Your First Bar Experience: Expectations Vs. Reality

Your First Bar Experience: Expectations Vs. Reality

Bars suck.

Last Sunday, I turned 21. I'd been dreaming of this coveted day. Gone are the days of texting that one 21-year-old I know for a cheap bottle of Moscato from the gas station down the street. Sunday night was spent with my favorite people; we were drinking mimosas and stuffing our faces. Then, the moment I'd been waiting for arrived: my first bar experience. I flashed my I.D. confidently to the bouncer and walked in with my best ladies right behind me. I was finally here in this land I'd seen in countless movies, where college dreams are made. And then, after an hour or so, I came to the realization: Bars suck. Here is my take on each aspect of the bar experience:

The Bar Itself

Expectation: crystal clear glass shelves lined with the finest alcohol, exposed brick walls and copper accents.

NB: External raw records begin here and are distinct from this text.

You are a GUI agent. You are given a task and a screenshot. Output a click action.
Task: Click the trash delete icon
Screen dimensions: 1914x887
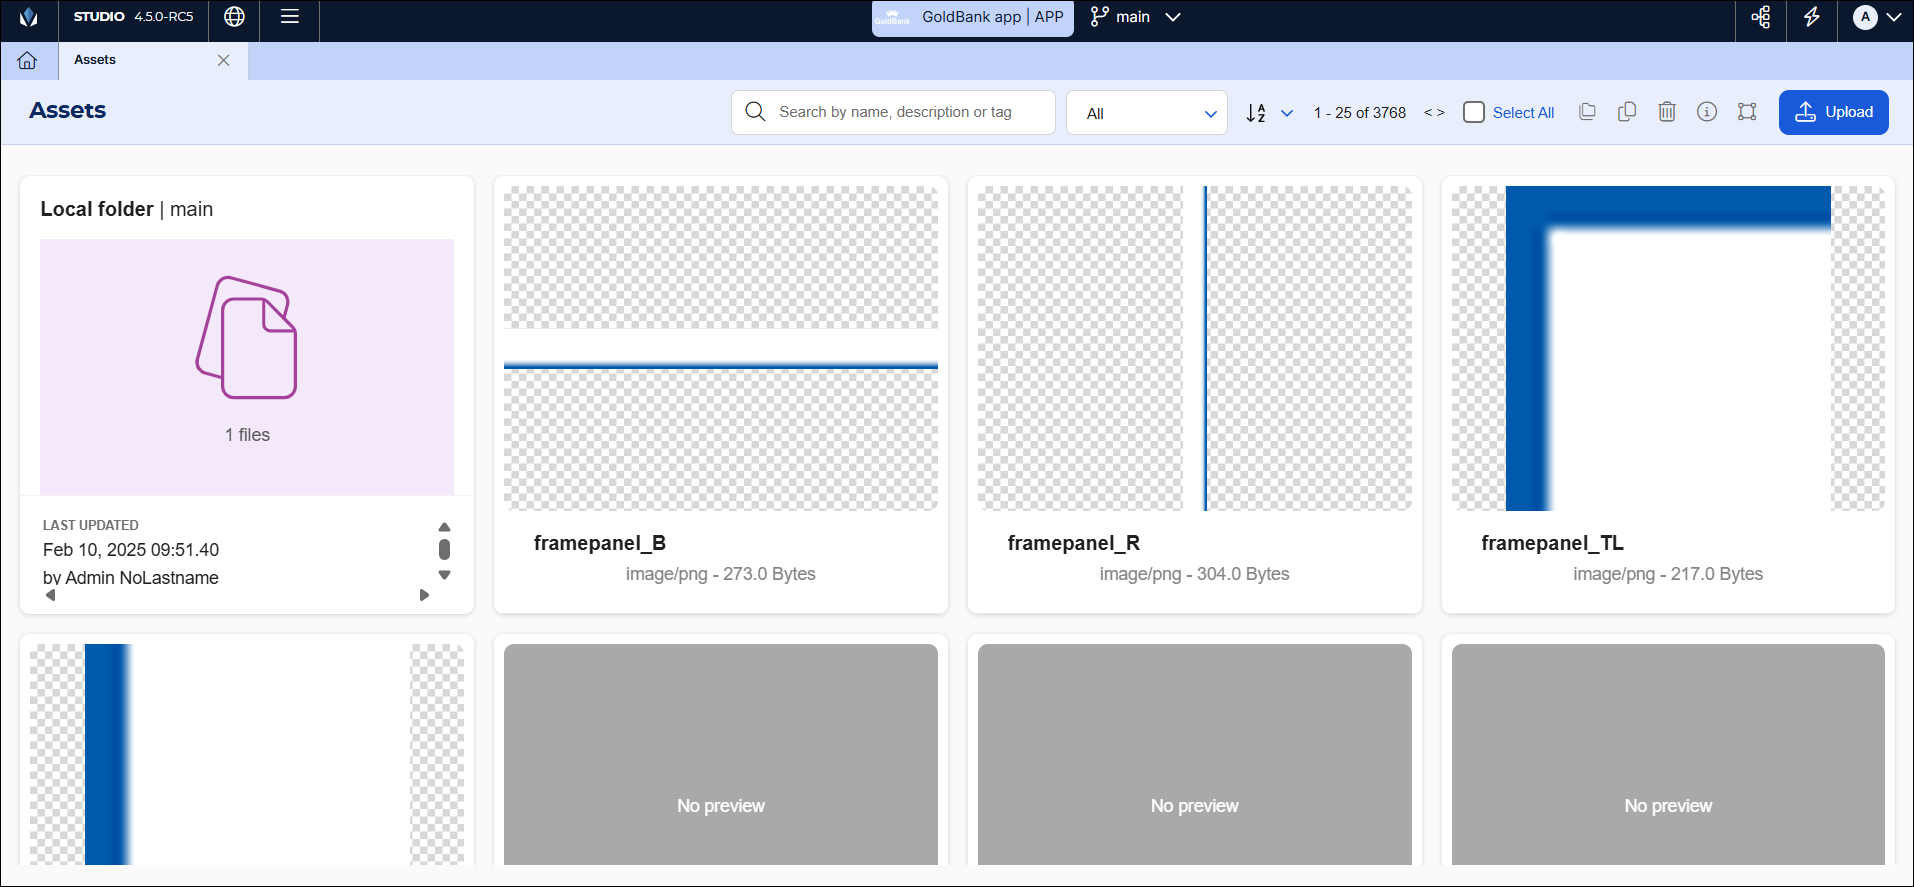point(1667,112)
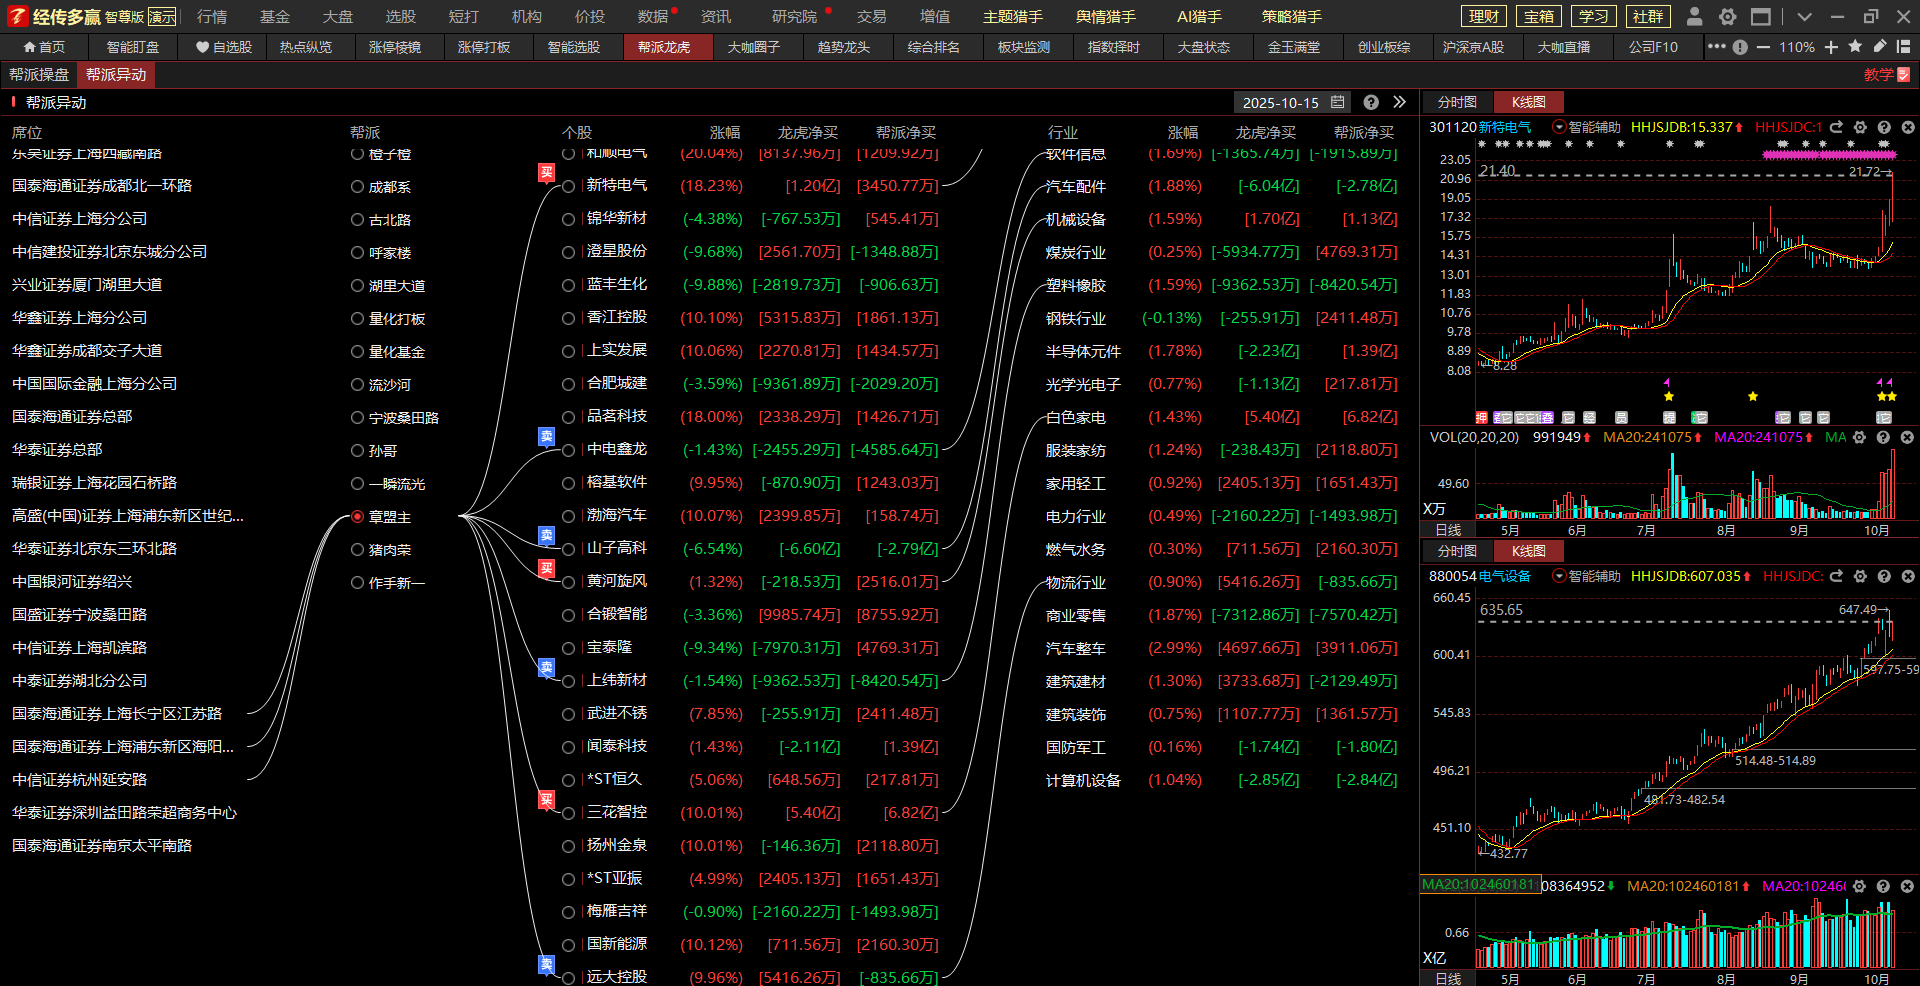The width and height of the screenshot is (1920, 986).
Task: Click help icon beside the date field
Action: (1371, 102)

Reality: a bit more like the inside of Paddy's Pub. The dark dance floor pairs nicely with the bright neon beer signs and masks the alcohol glaze on the floor.

The Bartender

Expectation: tricks, style, pizazz. That's what the movies show, and they can't be wrong, right?

Reality: fun, but usually sloppy and most likely drunk themselves. And if it's a female bartender, you are S.O.L. if you happen to have lady parts.

The Drinks

Expectation: glorious colorful drunks in oversized containers that don't resemble cups.

Reality: pretty, grown up drinks are $10 a glass, so you go for the tried and true PBR.

The Crowd

Expectation: a room full of Ryan Goslings to sweep you off of your feet.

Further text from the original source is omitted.